Saved entries

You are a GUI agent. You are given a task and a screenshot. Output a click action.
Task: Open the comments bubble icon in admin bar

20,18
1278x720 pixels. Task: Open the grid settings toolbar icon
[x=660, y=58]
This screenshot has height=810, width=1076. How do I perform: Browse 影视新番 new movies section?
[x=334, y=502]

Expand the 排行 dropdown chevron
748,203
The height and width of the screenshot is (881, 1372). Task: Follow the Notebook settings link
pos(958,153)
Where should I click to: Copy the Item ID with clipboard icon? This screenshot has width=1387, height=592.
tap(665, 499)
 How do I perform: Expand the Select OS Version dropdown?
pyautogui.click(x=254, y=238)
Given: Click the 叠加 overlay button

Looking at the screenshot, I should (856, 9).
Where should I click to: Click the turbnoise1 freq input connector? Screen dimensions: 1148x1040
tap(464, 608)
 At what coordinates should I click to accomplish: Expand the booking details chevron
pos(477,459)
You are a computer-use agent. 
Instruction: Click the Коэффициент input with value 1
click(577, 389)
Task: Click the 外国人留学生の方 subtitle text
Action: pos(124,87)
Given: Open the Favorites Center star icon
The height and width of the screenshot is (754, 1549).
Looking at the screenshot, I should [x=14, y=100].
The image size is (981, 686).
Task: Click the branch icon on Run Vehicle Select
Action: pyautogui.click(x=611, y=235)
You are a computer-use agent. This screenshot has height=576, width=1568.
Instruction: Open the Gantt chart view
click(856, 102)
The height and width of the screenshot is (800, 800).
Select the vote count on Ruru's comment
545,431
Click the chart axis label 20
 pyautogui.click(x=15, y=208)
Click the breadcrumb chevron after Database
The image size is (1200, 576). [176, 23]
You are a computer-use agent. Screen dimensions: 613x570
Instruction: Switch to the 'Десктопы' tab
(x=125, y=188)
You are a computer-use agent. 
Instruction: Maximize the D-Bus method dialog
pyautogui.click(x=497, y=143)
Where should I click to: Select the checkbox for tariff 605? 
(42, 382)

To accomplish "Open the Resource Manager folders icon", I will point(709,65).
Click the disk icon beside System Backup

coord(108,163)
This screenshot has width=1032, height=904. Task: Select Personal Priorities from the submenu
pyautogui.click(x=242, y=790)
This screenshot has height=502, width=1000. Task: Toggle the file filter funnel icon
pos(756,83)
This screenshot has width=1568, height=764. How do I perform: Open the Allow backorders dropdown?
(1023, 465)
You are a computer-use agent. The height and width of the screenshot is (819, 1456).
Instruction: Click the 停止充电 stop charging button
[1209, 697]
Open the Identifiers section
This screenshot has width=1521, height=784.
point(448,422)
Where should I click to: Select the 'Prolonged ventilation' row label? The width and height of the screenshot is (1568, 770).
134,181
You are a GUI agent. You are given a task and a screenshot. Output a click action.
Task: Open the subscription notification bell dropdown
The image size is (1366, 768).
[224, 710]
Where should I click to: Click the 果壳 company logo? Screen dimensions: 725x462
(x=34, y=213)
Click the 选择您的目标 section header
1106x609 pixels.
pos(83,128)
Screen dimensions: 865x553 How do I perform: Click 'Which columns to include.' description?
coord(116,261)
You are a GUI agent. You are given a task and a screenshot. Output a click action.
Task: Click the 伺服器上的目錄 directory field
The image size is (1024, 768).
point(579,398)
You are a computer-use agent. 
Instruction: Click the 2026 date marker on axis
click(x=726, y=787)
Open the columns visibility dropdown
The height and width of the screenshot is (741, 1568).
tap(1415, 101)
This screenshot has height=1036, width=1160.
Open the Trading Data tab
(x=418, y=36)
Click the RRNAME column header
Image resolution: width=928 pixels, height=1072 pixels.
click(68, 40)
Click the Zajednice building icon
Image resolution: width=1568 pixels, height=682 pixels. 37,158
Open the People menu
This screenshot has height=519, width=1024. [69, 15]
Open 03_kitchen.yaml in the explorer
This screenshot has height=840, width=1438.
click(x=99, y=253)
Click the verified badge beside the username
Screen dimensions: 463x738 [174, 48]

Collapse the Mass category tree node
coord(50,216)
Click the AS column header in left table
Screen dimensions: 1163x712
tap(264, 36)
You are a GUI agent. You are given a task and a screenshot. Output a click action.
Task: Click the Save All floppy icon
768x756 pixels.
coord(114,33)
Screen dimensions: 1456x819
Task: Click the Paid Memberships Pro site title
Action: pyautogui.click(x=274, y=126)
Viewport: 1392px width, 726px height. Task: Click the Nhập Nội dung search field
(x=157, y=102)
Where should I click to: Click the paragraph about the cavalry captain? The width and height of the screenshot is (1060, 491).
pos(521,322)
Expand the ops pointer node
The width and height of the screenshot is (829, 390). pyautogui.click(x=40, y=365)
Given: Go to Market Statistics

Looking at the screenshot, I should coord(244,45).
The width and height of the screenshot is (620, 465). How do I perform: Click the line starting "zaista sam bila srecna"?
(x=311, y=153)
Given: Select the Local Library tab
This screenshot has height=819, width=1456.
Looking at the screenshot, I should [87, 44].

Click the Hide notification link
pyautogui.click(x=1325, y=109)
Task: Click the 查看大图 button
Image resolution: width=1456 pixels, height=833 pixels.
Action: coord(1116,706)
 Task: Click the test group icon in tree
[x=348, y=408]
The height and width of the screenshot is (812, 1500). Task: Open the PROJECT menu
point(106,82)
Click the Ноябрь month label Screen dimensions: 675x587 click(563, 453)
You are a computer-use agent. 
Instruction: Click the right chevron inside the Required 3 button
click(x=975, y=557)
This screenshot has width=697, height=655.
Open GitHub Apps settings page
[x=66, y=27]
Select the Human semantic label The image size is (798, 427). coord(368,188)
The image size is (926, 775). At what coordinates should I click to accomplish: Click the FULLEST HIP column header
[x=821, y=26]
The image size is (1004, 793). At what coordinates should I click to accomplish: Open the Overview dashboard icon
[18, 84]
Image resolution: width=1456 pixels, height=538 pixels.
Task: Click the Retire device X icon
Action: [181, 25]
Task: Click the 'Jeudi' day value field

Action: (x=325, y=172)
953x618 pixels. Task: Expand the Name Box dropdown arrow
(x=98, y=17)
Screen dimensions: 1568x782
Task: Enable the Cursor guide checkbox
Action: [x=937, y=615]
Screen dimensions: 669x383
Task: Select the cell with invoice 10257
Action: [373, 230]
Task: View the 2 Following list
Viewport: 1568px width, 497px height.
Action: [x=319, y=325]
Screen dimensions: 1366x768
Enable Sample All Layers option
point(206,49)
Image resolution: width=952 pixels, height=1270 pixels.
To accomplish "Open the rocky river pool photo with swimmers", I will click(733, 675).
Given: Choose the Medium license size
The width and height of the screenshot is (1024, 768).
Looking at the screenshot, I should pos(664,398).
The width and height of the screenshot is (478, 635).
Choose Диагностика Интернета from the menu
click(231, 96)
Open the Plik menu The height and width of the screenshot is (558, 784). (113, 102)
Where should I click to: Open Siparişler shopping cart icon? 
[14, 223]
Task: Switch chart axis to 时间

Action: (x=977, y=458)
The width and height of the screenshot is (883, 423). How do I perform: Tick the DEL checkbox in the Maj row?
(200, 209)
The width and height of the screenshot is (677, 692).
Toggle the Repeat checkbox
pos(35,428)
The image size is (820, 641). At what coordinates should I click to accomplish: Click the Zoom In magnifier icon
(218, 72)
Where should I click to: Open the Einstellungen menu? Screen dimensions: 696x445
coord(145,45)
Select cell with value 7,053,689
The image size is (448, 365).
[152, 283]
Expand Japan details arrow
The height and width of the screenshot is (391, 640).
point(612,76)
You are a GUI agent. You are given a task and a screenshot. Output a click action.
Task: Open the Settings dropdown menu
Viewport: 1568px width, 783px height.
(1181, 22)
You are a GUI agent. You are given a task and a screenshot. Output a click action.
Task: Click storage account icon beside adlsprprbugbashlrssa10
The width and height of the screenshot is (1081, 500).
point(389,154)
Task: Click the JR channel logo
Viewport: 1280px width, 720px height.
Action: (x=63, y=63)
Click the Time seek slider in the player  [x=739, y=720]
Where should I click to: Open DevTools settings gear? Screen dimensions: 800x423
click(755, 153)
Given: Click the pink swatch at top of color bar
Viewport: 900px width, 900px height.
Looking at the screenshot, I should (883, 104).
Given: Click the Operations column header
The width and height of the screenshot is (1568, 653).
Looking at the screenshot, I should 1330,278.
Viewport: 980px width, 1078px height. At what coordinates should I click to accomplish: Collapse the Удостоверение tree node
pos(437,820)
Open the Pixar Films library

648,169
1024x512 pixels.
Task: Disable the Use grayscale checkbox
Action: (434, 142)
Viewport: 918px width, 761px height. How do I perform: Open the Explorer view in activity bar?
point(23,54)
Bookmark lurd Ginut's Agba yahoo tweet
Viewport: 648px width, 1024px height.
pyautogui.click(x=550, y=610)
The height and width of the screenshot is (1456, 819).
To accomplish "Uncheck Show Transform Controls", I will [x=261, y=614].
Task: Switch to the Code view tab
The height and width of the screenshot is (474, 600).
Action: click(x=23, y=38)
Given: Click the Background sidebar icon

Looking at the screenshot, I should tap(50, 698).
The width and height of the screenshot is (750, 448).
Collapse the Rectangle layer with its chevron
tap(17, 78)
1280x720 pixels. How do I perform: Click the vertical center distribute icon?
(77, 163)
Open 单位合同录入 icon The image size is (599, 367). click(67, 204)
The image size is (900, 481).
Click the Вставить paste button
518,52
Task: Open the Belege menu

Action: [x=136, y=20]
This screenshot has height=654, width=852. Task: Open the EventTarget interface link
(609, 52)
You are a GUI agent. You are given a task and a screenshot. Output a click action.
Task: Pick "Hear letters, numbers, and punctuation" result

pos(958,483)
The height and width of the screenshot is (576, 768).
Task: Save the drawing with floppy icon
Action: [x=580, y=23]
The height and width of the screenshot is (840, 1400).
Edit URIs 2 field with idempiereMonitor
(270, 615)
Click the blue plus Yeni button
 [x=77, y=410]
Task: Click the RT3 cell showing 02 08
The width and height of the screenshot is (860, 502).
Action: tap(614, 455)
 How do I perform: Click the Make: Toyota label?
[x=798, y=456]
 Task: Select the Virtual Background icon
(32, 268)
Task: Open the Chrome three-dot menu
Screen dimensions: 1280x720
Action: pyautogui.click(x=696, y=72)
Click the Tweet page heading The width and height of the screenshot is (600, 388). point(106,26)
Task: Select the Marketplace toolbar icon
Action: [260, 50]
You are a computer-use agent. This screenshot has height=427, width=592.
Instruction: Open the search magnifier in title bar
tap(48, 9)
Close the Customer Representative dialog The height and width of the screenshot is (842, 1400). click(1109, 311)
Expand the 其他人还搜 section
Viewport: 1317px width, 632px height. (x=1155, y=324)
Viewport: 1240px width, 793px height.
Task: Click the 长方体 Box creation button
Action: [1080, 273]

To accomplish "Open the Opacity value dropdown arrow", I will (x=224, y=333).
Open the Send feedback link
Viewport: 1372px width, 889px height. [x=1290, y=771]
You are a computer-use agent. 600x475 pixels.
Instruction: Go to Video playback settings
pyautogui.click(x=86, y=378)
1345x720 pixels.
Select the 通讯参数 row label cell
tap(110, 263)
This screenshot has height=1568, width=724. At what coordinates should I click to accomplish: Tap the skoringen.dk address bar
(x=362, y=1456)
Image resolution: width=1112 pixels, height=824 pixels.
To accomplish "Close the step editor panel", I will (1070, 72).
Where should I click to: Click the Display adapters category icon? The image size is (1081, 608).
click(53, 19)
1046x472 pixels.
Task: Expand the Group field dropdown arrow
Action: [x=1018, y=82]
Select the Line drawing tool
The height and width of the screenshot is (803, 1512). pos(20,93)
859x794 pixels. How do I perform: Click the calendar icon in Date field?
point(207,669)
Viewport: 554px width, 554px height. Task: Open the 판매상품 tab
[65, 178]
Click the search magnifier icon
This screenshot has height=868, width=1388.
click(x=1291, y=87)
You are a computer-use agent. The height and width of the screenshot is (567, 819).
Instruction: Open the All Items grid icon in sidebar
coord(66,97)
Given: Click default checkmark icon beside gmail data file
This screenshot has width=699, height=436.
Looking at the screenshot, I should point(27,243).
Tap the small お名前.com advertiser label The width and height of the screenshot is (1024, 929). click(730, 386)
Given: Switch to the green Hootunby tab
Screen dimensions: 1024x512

§ Exercise description: From the entries, copy every line in which the word "Close" occurs.

§ Response to the exercise:
Close the Customer Representative dialog The height and width of the screenshot is (842, 1400). click(1109, 311)
To accomplish "Close the step editor panel", I will (1070, 72).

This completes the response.